JWT woes - crypto issues?
59 views
Skip to first unread message
Igor Clark
Feb 5, 2021, 2:40:16 PM2/5/21
to Erlang Questions
Hi folks,
I'm trying to use the jwerl library (https://github.com/G-Corp/jwerl) to sign JWTs using the ES384 algorithm, which is required by the system for which I'm generating the token.
It seems to work fine internally; I sign something with my private key, verify the result straight back and it works:
> 30> Claims = #{ blah => <<"load of blah">>, exp => 1612639232 }.

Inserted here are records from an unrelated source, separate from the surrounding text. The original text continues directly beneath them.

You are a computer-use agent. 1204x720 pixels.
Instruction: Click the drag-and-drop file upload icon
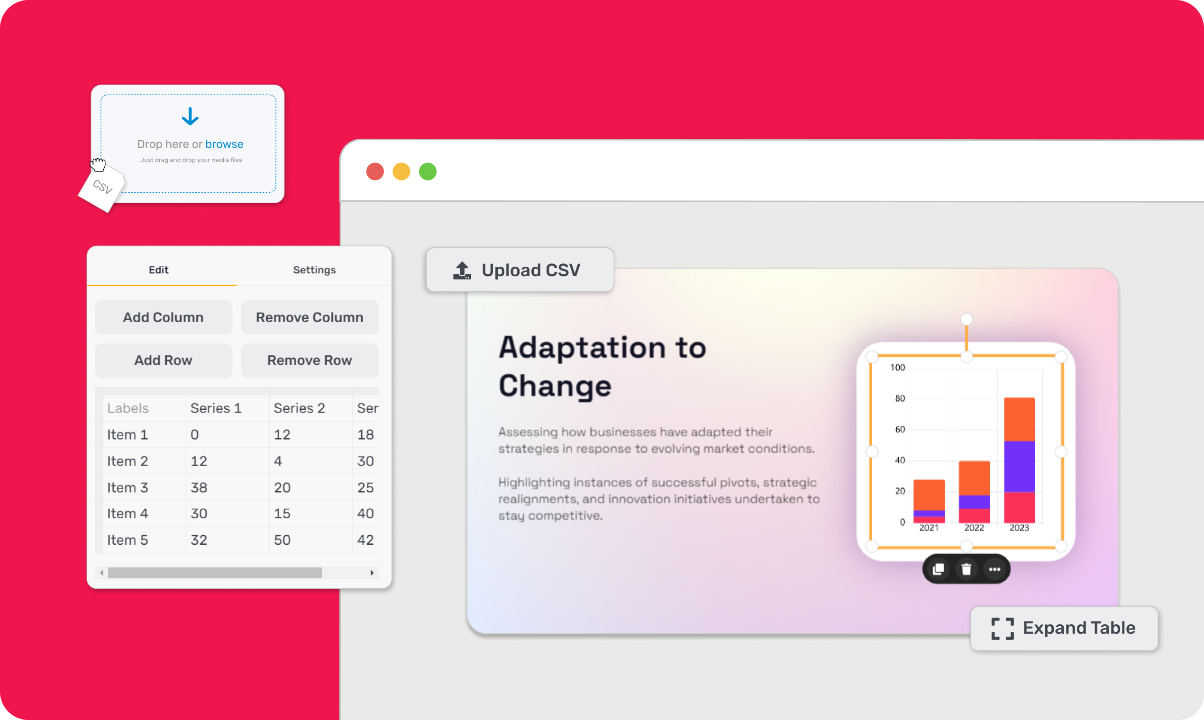(191, 116)
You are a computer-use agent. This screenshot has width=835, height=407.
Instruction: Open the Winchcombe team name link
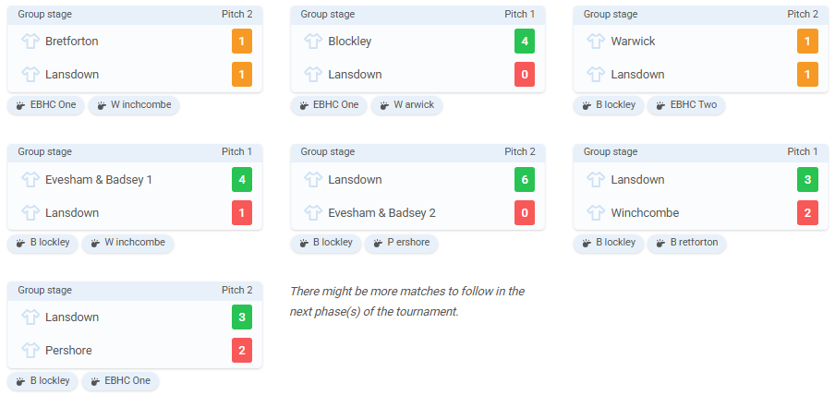pos(645,213)
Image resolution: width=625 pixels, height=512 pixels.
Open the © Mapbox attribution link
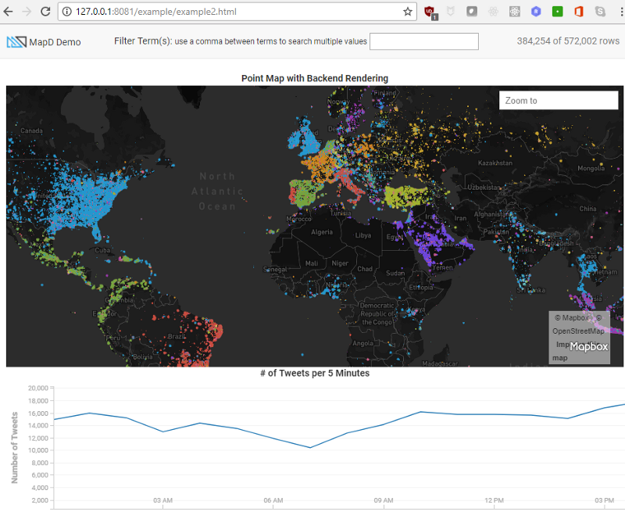[x=573, y=318]
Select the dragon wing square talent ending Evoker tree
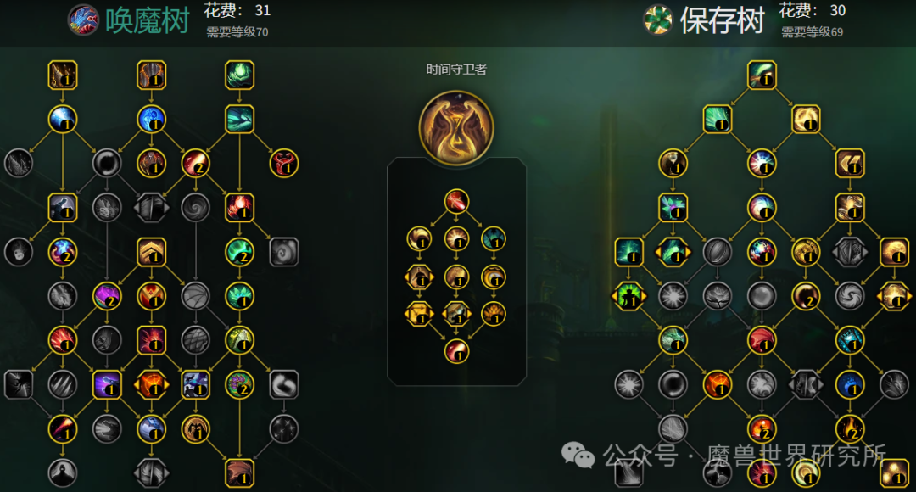Viewport: 916px width, 492px height. [x=239, y=472]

> #{blah => <<"load of blah">>,exp => 1612639232}
> 31> jwerl:sign( Claims, es384, PrivateKey ).
> <<"eyJhbGciOiJFUzM4NCIsInR5cCI6IkpXVCJ9.eyJibGFoIjoibG9hZCBvZiBibGFoIiwiZXhwIjoxNjEyNjM5MjMyfQ.MGYCMQCSNwgjw_i4EVxhRxox"...>>
> 32> jwerl:verify( jwerl:sign( Claims, es384, PrivateKey ), es384, PublicKey ).

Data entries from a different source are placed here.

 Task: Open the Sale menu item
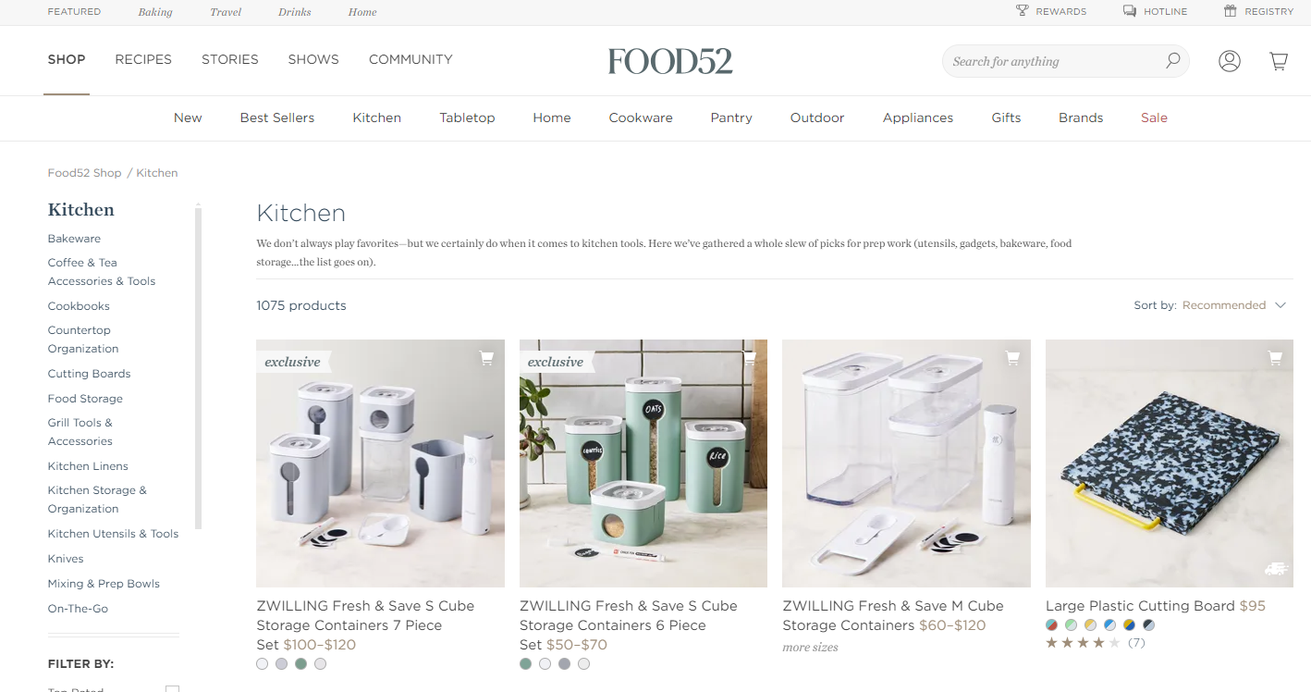coord(1154,117)
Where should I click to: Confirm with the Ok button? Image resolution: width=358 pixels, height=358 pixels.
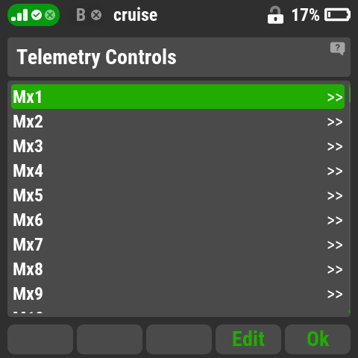(318, 339)
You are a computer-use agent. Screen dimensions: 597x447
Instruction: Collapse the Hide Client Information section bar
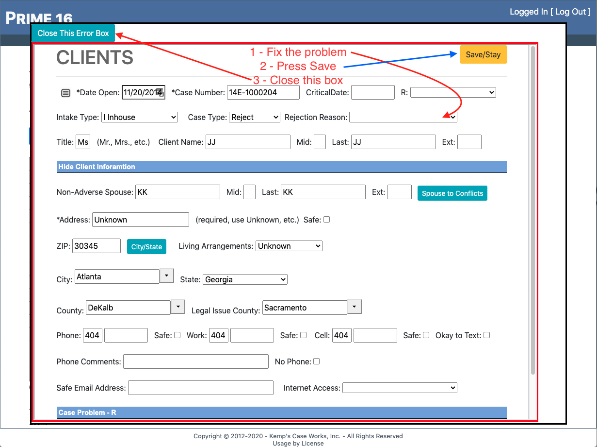click(281, 167)
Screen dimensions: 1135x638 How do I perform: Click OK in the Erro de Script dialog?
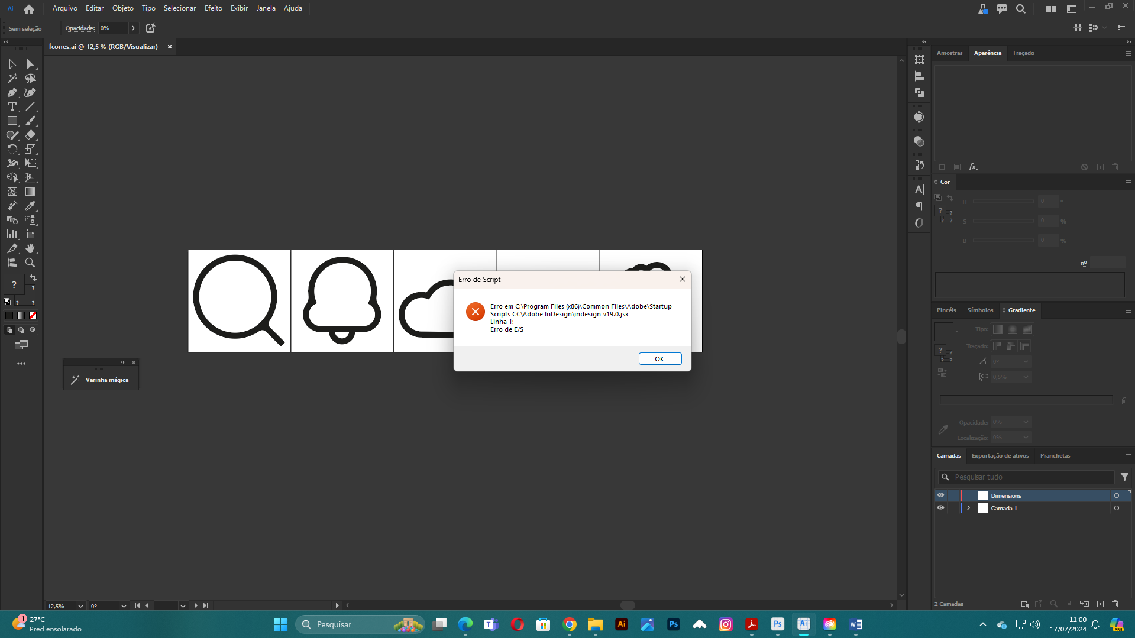click(659, 358)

> {ok,#{blah => <<"load of blah">>,exp => 1612639232}}
However when the Python code at the other end tries to decode it, using the same public key, it says "Signature verification failed".
I try it the other way round, using the same private key to encode it on the Python side, and the same internal consistency check in the Python library works fine:
> >>> claims
> {'blah': 'load of blah', 'exp': 1612639232}
> >>> jwt.encode( claims, private_key, algorithm="ES384" )
> 'eyJ0eXAiOiJKV1QiLCJhbGciOiJFUzM4NCJ9.eyJibGFoIjoibG9hZCBvZiBibGFoIiwiZXhwIjoxNjEyNjM5MjMyfQ.FxPVtSx0R8JjgYhoDYmuJKOyE7bY[...]f'
> >>> jwt.decode( jwt.encode( claims, private_key, algorithm="ES384" ), public_key, algorithms=["ES384"] )
> {'blah': 'load of blah', 'exp': 1612639232}
But when I copy the token from the Python output and try to decode it in Erlang/jwerl with the same public key:
> 38> jwerl:verify( PythonJwt, es384, PublicKey ).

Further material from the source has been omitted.